Белое муслиновое платье выглядело просто и в то же время изысканно. Особое очарование ему придавали оборки и рюши. Самое удивительное, что Томас и та, которую он взял с собой за покупками, приобрели и спенсер – отделанный атласом шелковый жакет. Ярко-синий, он чрезвычайно гармонировал со шляпкой.
Батшебе не доводилось так красиво одеваться с тех самых пор, как отец в последний раз был при деньгах. Увы, состоятельная жизнь закончилась очень быстро.
И все же она никак не могла принять подарок. Это означало бы, что миссис Уингейт признает себя любовницей лорда Ратборна.
– Прелестно, – с искренним восхищением произнесла она.
Он улыбнулся. В улыбке проскользнула такая по-мальчишески откровенная радость, что сердце затрепетало и устремилось навстречу, а дыхание на мгновение замерло.
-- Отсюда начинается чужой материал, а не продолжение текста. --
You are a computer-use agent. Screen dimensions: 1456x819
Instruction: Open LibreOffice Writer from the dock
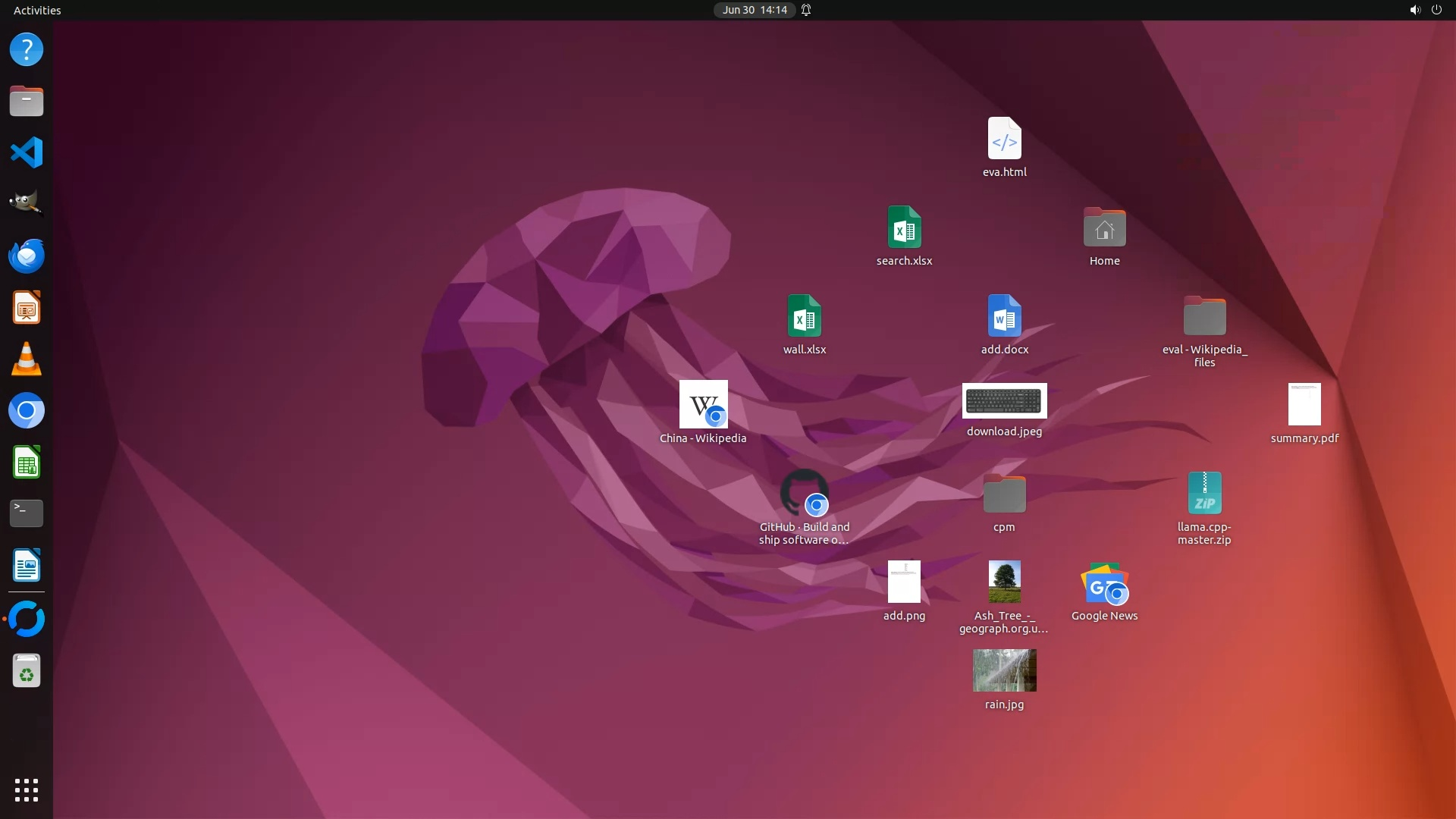pos(27,565)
Она тут же взяла себя в руки.
Нет, она не любит этого человека. Ни в коем случае.
В порыве безумной страсти действительно почудилось серьезное чувство, но наваждение растаяло, подобно утреннему туману.
Она просто одурманена, бездумно влюблена. Больше того, влюбленность вспыхнула при первой же встрече – там, в тихом и чопорном Египетском зале.
Но это не настоящая глубокая любовь.
– Остается лишь один вопрос: как все это будет сидеть? – произнес Бенедикт. Взгляд темных глаз скользнул по фигуре – такой же горячий, такой же нескромный, как и руки.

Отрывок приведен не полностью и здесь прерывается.